ROMAN FRANCOPHONE - Pauline Clavière est journaliste et auteure. En janvier dernier, elle signe son premier roman intitulé Laissez-nous la nuit aux Éditions Grasset. Un premier texte fort, puissant, abrupt sur l'univers des prisons françaises. Portée par un style soigné, la jeune romancière surprend par son audace et sa maitrise.
« Les rayons du soleil filtrent à travers les branches du vieux cèdre… » En cette première page, on se dit que c'est une belle journée de printemps qui s'annonce...
Pourtant, l'univers auquel sera bientôt confronté Maxime Nedelec, 56 ans, imprimeur, n'a rien de poétique. Pour une stupide histoire d'impayé, et parce que sa société connaît des difficultés de trésorerie, il va passer de l'autre côté, là où c'est gris, là où ça sent mauvais...
Au tribunal, Nedelec se défend mal. Lors d'une première affaire, il a écopé de deux ans de prison avec sursis et d'une amende de 30.000 €. Suite à une nouvelle condamnation pour facture impayée son sursis est révoqué. La sanction tombe. C'est la prison.
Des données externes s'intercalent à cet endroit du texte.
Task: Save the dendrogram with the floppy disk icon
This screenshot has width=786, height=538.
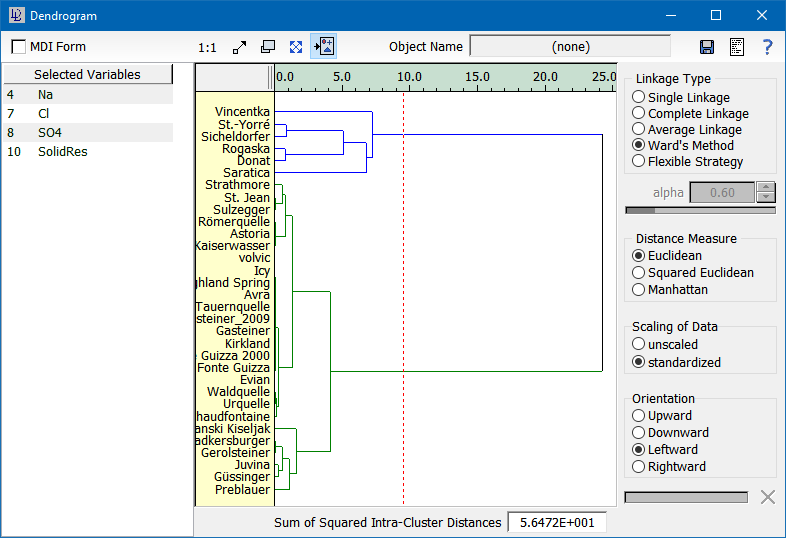Action: 707,47
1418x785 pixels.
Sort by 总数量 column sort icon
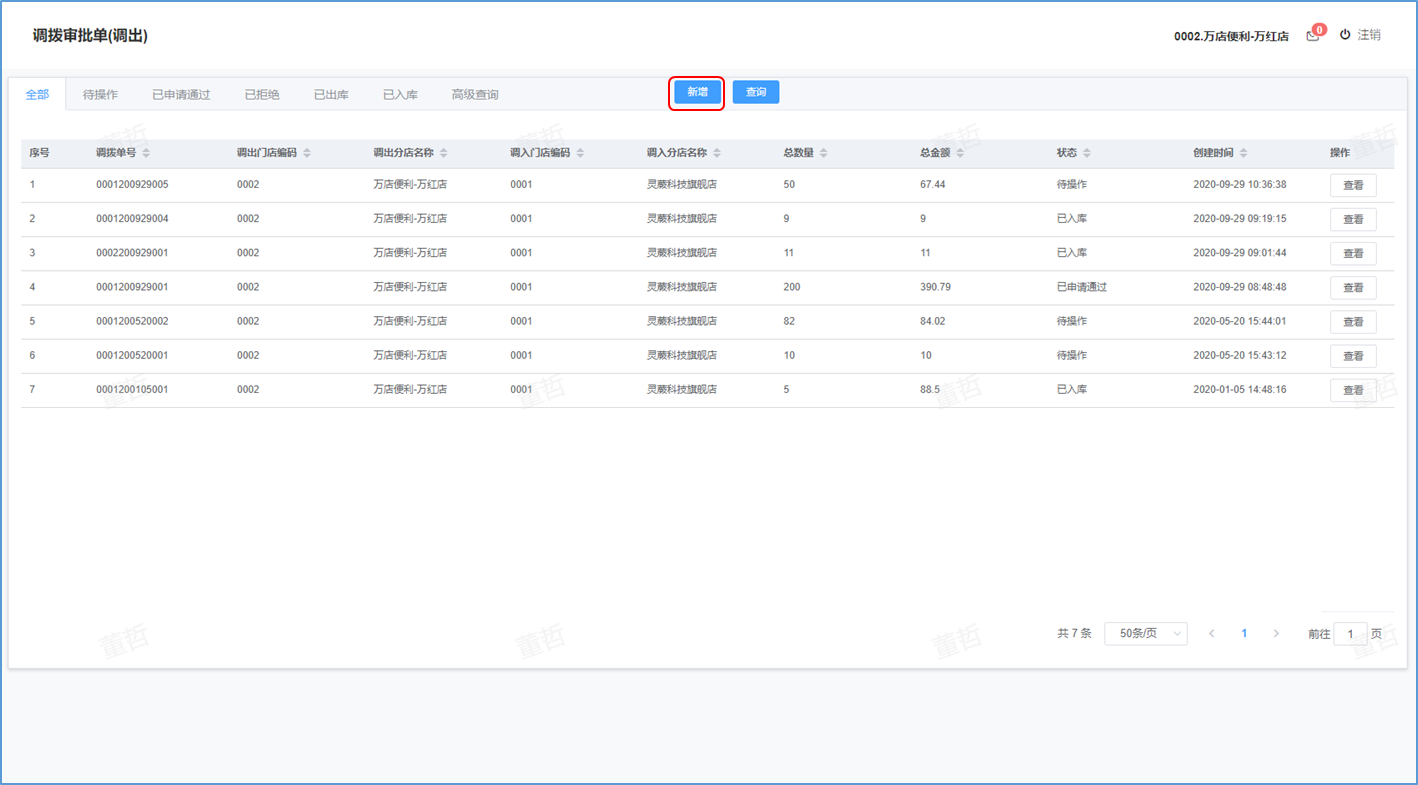(x=823, y=153)
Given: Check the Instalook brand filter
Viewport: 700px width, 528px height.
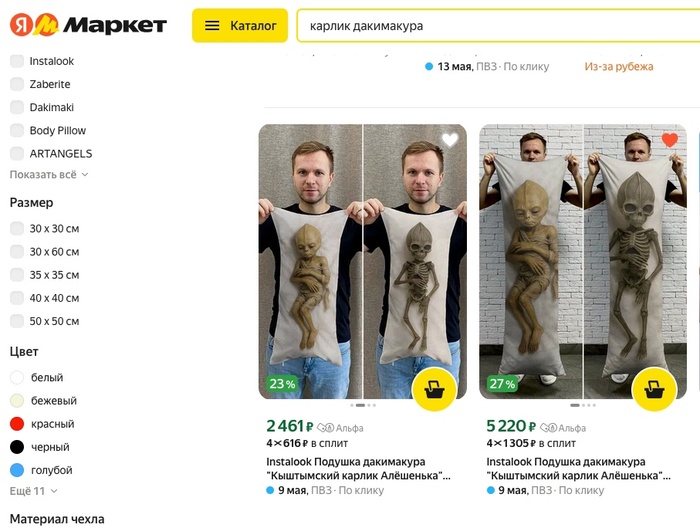Looking at the screenshot, I should point(17,61).
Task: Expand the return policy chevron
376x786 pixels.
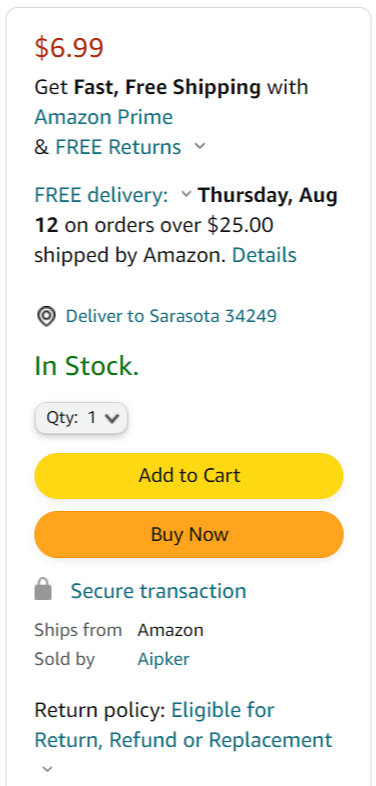Action: coord(47,768)
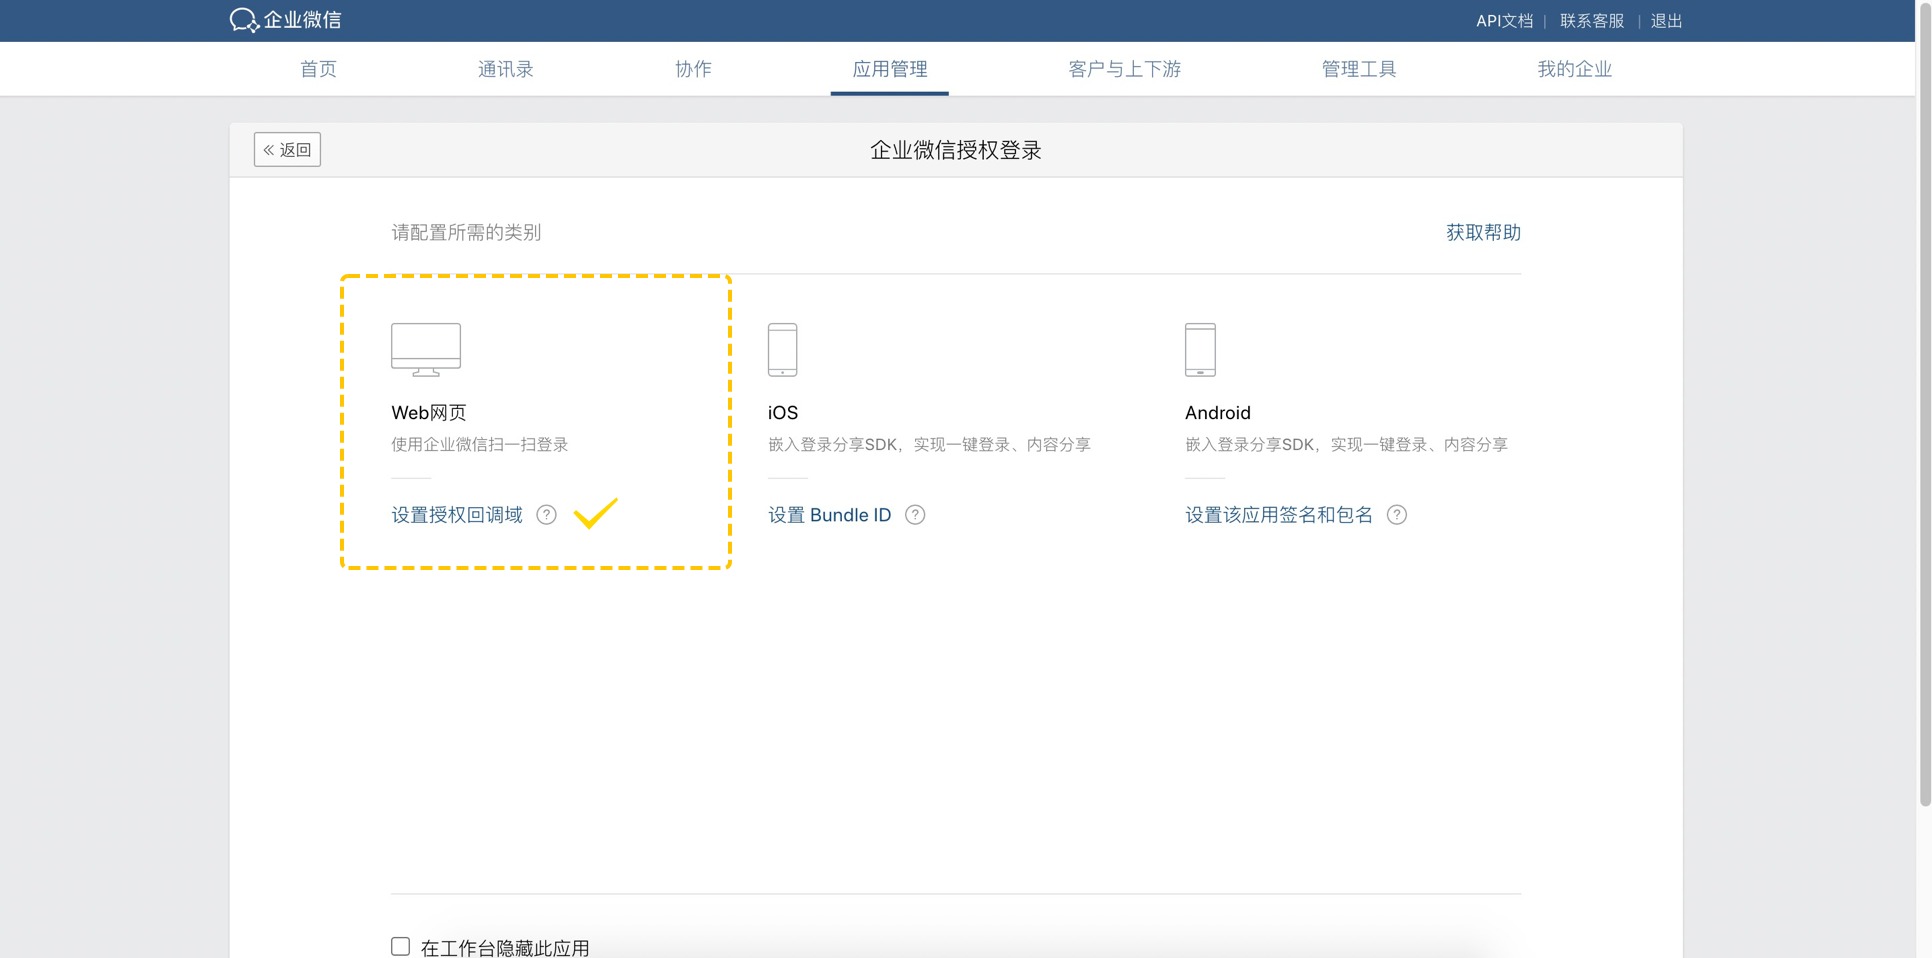Viewport: 1932px width, 958px height.
Task: Switch to the 首页 tab
Action: click(x=318, y=69)
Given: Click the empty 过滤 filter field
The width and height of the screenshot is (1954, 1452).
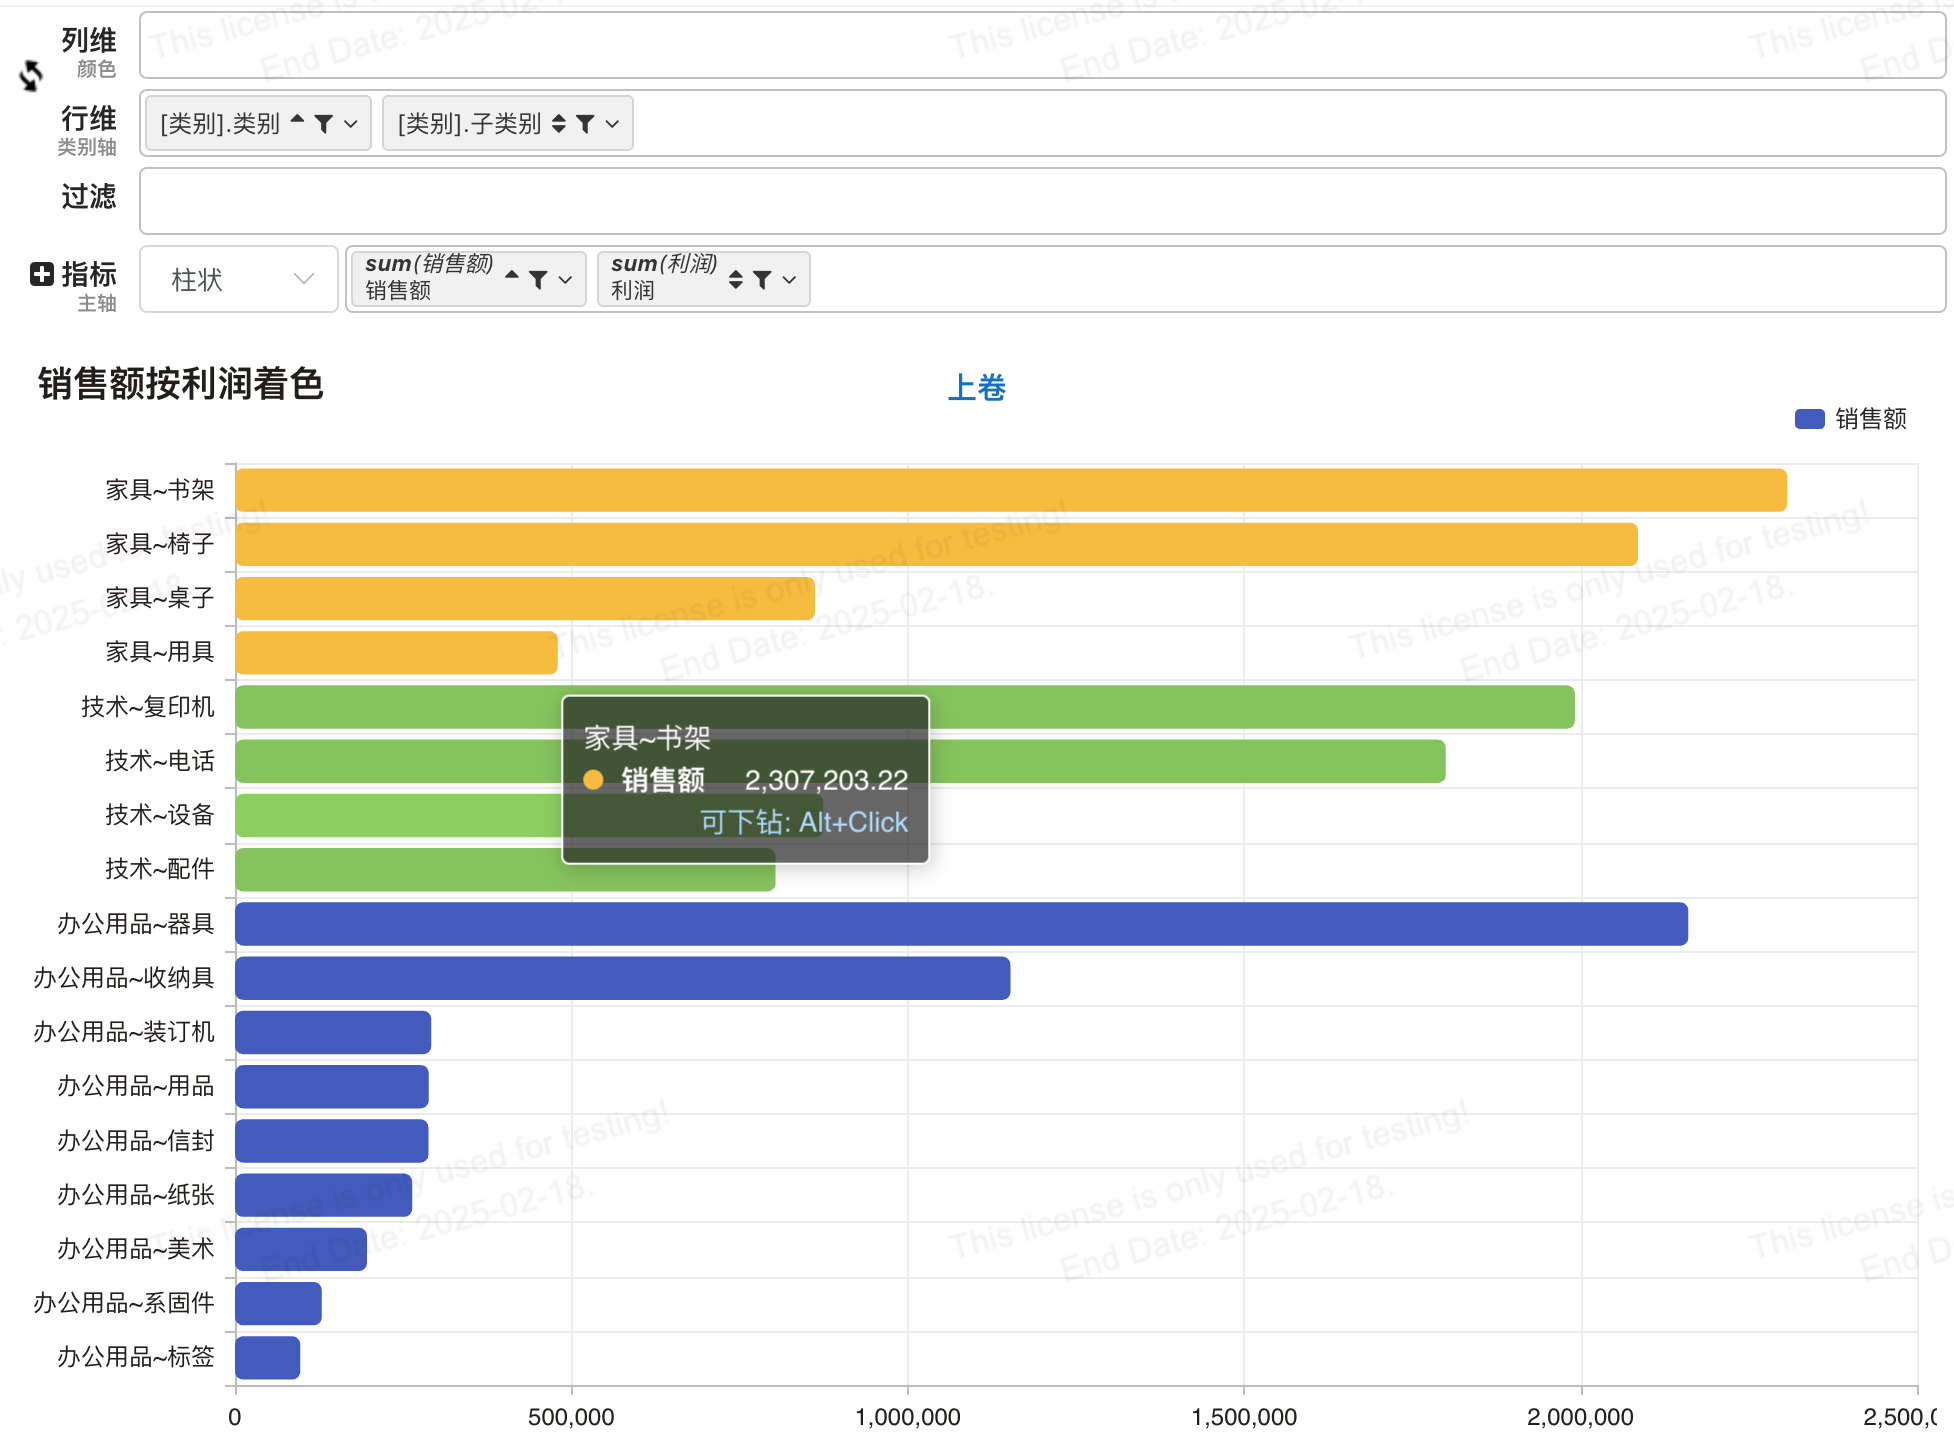Looking at the screenshot, I should [1042, 201].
Nedelec ne comprend pas ce qui lui arrive, cet univers sombre et glauque dans lequel il est tombé. Un univers dans lequel les portes claquent avec un bruit de métal, les mauvaises odeurs qui traînent dans les couloirs, les pièces étroites, humides et sombres l'hiver, étouffantes et irrespirables l'été.
En prison, Nedelec devient Max. Les autres détenus l'ont affublé d'un pseudonyme ridicule. « Le déporté », à cause de sa maigreur et aussi de « son jean qui se fait la malle ». Car ici, les hommes n'ont plus de nom, plus d'identité. Ils perdent même leur humanité et finissent par ressembler à des bêtes. En prison, on ne se désigne que par un sobriquet.
Dans le récit, Max est parfois le narrateur. Avec lui, on découvre le monde inquiétant de la prison. Un monde qu'on ne souhaite pas connaître et dont on n'aime pas s'approcher. Un monde qui suinte la peur et qu'on préfère ignorer.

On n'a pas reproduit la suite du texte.